When you put all of this together, we can reasonably conclude several things. First, this bear market will not reverse tomorrow. We will be dealing with this for some time. The risk factors are real and will not be going away any time soon. As investors, we need to be prepared for that.
Second, though, we have a time frame and things to watch for. Looking at the risk factors, oil prices will be key, as will the Fed’s interest rate policy. Those will likely roll over at about the same time, as energy is a major driver of inflation. Similarly, the recession risks will also roll over as energy prices and rates top out. Although there are real risks out there, we know what to watch for on the economic side—and there is reason to believe we are close to being through the worst of it.

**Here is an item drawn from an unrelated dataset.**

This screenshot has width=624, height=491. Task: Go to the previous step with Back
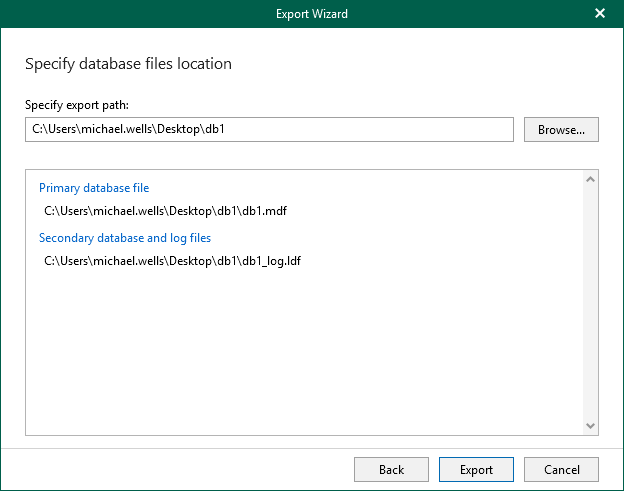(x=391, y=470)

On the market side, the good news is that valuations are already back to typical levels of the past 10 years and starting to approach those from before the financial crisis. That limits the likely future damage, as well as the likely duration.

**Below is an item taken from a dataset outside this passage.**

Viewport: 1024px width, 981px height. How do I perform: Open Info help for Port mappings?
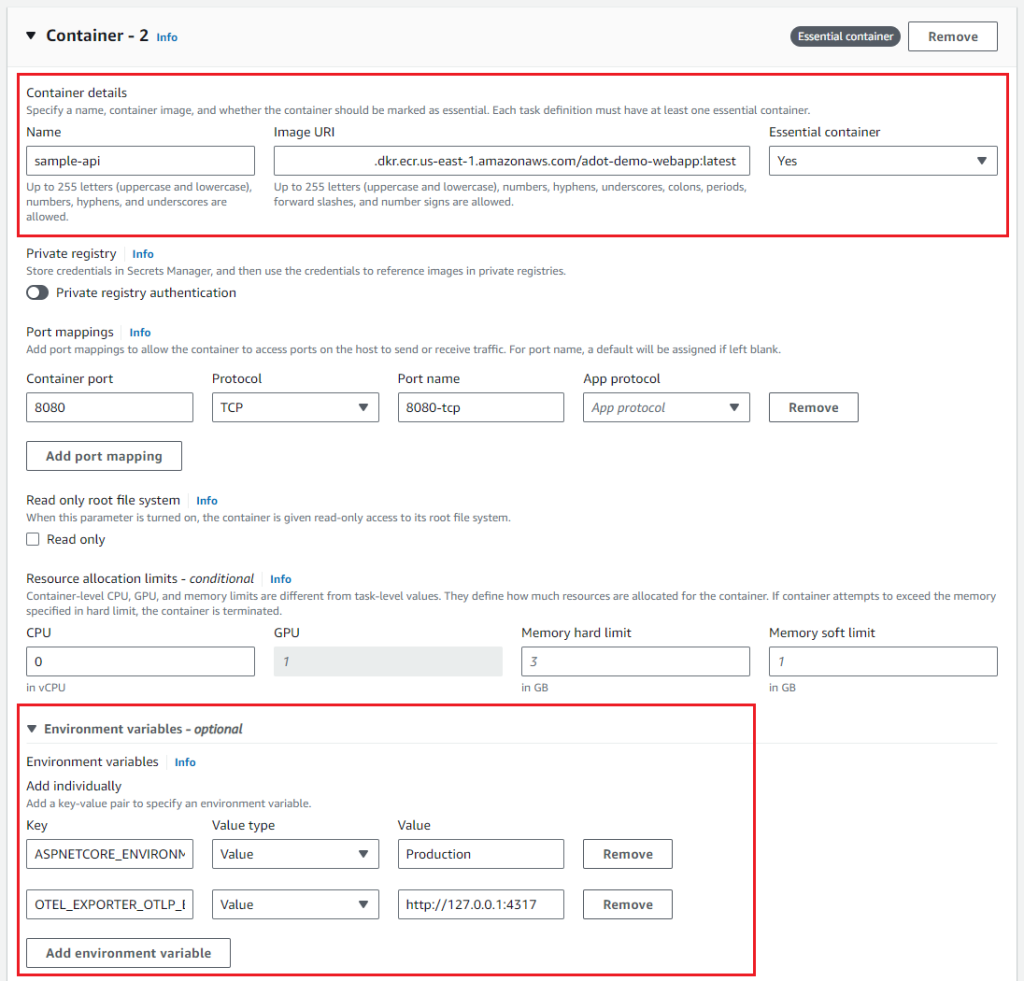point(140,332)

Another analysis that suggests the same thing is to look at future returns from when the bear market started. Looking at the 10 most recent bears, markets were up 3 months later 80 percent of the time. While there was some later pullback, they were still up 60 percent of the time 6 months later and 70 percent of the time 12 months later. Most of the damage tends to occur at the start of the bear market, so we may be past the worst of it even if it does persist.
Could It Get Worse?
It could, certainly. But with the risk factors already in place, and largely accounted for, it doesn’t have to and may not. One major risk factor is approaching resolution, while we can see how the others will resolve as well. Will it end any time soon? Probably not. But the bulk of the damage has likely been done, and history shows we may see a market rebound sooner rather than later. Is this a grizzly or a black bear? So far, it looks more like a black bear market. Black bears do have teeth and claws, as we have seen, but they are also more likely to retreat than attack.
Scary, But Normal
The final point we can take from prior bear markets is simply this: they end. When the economy rebounds (which it does), when investors regain confidence (which they do), and when we move from fear to optimism (which we will), the market will recover and move higher. It has happened after every single bear market thus far, and it will happen after this one. As investors, in fact, this kind of volatility is what allows for substantial returns over time. On the one hand, it is a scary time. But on the other, it is both normal—and necessary.